TASK INSTRUCTIONS: Give back an exact copy of the lines in the records below, from the line that has "Toggle constrain width and height proportions" through the line that has "Task: Go to the first packet arrow icon", and nothing besides.

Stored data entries

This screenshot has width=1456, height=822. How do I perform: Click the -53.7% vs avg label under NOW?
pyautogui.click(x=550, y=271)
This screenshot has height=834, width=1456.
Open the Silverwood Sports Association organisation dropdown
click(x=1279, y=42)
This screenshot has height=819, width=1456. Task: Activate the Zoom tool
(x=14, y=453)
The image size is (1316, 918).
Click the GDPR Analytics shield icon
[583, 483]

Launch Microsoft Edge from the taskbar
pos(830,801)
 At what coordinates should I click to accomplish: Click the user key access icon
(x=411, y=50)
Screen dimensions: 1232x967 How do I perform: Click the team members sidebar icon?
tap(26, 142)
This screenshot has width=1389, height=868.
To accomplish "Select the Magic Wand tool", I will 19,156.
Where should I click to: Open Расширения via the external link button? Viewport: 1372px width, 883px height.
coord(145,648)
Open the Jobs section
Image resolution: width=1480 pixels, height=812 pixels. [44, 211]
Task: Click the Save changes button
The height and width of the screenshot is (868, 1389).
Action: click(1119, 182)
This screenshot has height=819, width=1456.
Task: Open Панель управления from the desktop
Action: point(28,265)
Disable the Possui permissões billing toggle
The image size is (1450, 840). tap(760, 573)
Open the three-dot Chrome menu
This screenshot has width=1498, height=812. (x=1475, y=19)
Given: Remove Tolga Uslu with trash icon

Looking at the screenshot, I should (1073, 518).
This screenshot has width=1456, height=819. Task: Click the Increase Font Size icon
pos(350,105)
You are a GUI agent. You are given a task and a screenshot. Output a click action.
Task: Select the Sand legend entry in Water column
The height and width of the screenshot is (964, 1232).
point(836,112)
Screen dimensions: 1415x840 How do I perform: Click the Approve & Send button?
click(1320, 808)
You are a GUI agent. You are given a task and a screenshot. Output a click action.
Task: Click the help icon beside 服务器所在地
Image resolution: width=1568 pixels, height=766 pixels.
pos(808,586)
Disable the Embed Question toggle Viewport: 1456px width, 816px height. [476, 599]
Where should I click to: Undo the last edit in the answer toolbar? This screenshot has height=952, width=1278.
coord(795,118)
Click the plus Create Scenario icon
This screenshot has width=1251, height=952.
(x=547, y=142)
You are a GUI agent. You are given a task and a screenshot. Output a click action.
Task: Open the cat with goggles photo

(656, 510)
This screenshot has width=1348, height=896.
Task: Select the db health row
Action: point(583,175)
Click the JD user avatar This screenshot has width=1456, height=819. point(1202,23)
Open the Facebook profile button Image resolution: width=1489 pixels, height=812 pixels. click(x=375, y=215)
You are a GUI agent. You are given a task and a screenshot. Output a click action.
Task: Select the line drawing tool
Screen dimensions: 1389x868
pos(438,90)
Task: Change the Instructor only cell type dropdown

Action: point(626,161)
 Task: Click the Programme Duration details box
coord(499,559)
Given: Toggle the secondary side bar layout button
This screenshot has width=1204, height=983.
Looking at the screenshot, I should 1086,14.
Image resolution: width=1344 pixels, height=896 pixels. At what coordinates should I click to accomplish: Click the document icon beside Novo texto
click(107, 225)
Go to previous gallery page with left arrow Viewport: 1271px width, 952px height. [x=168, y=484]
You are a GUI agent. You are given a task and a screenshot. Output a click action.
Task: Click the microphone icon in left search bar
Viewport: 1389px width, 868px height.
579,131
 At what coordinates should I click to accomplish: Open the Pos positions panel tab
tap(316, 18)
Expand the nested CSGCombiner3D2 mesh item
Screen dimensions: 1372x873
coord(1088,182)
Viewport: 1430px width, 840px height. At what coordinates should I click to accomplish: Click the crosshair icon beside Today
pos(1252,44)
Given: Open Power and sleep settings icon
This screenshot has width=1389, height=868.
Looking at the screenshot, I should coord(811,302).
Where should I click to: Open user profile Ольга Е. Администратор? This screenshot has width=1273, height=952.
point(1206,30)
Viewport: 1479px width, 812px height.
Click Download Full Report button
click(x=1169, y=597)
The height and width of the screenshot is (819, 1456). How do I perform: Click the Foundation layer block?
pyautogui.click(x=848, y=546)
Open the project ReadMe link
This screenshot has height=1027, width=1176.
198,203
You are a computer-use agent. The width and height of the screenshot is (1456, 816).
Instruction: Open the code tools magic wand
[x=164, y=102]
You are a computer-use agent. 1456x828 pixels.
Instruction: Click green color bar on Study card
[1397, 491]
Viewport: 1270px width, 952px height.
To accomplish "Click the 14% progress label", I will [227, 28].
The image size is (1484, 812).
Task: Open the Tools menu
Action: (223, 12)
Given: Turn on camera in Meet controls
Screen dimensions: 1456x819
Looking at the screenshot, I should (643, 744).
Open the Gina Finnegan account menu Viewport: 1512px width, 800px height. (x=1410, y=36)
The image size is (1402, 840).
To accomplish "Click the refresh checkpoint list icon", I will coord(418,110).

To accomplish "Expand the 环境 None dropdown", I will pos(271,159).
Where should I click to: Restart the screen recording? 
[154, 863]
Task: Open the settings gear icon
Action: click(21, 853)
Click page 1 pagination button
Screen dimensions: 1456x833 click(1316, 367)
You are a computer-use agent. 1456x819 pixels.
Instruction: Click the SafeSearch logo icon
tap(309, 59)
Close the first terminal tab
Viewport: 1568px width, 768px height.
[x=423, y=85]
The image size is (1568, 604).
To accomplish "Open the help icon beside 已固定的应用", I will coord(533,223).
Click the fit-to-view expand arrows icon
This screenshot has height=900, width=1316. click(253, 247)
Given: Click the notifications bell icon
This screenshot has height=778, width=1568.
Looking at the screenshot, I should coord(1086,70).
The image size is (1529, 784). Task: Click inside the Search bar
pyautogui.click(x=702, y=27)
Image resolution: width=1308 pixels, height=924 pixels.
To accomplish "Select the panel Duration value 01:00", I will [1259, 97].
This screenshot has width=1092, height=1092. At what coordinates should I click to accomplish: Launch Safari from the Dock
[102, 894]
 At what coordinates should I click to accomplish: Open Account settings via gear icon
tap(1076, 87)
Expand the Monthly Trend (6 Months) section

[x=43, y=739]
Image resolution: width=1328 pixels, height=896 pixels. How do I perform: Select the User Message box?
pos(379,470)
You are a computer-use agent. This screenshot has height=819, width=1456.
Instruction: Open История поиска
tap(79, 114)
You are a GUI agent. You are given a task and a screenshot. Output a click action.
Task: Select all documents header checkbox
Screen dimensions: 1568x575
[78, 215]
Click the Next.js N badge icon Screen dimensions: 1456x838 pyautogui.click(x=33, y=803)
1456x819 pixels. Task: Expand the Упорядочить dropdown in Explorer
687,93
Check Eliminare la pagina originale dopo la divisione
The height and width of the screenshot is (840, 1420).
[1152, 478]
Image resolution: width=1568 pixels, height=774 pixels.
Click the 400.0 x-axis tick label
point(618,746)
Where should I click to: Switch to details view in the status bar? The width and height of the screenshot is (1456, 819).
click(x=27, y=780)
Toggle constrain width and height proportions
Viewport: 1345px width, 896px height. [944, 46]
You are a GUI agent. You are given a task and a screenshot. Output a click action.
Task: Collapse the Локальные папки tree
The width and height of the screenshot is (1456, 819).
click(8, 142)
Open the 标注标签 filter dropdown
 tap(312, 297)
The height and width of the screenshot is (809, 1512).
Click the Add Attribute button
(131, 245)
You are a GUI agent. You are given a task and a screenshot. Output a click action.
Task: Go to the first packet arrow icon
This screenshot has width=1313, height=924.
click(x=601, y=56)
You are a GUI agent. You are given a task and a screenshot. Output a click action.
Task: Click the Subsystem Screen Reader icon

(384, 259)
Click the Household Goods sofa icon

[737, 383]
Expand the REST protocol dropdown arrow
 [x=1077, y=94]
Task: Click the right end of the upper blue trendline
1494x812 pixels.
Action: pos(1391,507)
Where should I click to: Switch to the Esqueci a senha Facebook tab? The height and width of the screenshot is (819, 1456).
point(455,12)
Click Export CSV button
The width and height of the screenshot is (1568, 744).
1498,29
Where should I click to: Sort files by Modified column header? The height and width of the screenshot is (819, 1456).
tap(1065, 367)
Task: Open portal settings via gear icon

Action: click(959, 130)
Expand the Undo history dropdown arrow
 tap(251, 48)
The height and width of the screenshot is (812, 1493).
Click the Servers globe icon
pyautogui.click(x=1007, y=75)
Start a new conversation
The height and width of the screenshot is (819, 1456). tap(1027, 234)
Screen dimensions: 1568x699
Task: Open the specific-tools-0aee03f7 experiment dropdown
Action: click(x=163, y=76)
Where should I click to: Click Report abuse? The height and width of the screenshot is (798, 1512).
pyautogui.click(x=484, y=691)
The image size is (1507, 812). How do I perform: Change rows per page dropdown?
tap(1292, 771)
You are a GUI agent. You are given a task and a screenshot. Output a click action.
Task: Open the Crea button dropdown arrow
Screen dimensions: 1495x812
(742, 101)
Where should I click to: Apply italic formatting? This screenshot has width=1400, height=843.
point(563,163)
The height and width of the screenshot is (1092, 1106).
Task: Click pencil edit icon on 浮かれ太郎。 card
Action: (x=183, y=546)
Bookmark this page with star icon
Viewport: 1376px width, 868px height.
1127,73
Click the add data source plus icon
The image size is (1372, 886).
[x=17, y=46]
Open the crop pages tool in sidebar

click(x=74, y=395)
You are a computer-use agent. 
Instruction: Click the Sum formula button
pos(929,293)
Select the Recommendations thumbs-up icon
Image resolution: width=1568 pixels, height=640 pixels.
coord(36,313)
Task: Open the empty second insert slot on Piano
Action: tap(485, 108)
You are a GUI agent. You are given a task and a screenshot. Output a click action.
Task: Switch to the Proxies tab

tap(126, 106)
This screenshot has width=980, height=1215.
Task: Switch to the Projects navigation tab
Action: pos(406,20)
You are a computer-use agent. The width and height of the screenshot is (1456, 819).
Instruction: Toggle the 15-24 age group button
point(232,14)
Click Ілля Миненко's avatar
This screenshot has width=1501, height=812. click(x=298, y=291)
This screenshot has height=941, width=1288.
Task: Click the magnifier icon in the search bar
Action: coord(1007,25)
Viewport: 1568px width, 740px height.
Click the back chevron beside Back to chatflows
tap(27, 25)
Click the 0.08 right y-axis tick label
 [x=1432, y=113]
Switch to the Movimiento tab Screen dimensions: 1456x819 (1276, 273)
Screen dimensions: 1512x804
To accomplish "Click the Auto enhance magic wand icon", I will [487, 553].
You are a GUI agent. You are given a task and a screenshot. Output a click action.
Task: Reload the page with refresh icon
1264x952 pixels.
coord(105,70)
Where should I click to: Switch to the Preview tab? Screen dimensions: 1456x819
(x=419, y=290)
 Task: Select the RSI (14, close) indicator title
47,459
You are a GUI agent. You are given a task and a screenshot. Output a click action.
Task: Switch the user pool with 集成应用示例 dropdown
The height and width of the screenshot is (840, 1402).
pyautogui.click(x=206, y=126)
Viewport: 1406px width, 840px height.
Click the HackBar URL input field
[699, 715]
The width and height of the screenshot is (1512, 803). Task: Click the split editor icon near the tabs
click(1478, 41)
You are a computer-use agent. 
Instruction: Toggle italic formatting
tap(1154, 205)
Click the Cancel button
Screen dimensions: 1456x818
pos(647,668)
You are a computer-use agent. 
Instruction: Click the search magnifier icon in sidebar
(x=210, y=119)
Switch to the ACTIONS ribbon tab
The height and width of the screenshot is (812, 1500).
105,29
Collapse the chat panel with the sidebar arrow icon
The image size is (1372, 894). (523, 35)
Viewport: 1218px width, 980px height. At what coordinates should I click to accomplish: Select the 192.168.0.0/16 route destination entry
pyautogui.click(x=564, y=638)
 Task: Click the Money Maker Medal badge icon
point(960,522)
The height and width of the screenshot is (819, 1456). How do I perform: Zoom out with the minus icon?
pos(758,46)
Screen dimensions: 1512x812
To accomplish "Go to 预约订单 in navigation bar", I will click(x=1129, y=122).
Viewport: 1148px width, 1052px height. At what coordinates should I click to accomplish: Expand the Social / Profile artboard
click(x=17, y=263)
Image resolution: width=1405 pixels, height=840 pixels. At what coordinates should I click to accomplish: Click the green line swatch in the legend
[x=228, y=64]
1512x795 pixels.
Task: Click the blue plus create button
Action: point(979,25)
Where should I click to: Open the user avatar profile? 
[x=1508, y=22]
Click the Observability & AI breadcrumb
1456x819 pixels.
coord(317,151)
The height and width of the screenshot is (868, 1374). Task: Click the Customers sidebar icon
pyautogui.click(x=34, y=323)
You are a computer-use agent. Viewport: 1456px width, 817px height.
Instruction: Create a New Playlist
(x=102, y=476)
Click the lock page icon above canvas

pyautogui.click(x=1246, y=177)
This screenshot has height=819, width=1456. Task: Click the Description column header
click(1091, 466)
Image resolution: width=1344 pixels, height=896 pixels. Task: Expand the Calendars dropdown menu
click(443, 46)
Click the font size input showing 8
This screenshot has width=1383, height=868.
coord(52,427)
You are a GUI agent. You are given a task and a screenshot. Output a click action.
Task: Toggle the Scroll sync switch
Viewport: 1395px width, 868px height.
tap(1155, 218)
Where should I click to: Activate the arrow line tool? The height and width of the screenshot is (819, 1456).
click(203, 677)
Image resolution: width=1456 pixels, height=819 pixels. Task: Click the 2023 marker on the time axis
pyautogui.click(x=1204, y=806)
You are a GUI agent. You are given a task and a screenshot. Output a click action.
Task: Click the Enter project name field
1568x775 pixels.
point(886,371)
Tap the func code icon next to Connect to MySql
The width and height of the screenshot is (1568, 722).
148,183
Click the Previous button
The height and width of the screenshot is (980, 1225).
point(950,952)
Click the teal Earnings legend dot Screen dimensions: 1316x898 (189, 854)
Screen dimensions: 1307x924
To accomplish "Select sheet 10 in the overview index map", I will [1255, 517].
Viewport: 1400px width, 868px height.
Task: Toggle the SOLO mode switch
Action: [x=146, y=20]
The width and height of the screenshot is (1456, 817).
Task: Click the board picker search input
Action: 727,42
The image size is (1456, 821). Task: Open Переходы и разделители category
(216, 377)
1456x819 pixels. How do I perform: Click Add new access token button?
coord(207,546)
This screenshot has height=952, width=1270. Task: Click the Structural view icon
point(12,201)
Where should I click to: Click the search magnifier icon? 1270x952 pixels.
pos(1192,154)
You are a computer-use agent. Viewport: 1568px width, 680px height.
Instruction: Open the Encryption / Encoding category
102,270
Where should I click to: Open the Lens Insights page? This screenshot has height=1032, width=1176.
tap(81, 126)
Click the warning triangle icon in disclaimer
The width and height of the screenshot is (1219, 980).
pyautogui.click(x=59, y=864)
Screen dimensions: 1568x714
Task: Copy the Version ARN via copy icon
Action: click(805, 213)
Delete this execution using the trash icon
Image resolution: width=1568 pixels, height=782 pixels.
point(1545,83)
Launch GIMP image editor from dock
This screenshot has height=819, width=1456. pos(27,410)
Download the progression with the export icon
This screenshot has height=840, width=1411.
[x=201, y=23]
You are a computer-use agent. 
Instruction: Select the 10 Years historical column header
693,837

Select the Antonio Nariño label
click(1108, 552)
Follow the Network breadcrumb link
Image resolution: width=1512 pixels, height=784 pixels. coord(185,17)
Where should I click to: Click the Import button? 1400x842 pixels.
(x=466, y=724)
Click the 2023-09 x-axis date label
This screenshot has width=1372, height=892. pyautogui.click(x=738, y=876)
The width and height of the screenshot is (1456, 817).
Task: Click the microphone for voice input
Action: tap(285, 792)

ANSWER FOR THIS EXERCISE:
Toggle constrain width and height proportions
Viewport: 1345px width, 896px height. [944, 46]
You are a GUI agent. You are given a task and a screenshot. Output a click action.
Task: Collapse the Локальные папки tree
The width and height of the screenshot is (1456, 819).
click(8, 142)
Open the 标注标签 filter dropdown
 tap(312, 297)
The height and width of the screenshot is (809, 1512).
Click the Add Attribute button
(131, 245)
You are a GUI agent. You are given a task and a screenshot. Output a click action.
Task: Go to the first packet arrow icon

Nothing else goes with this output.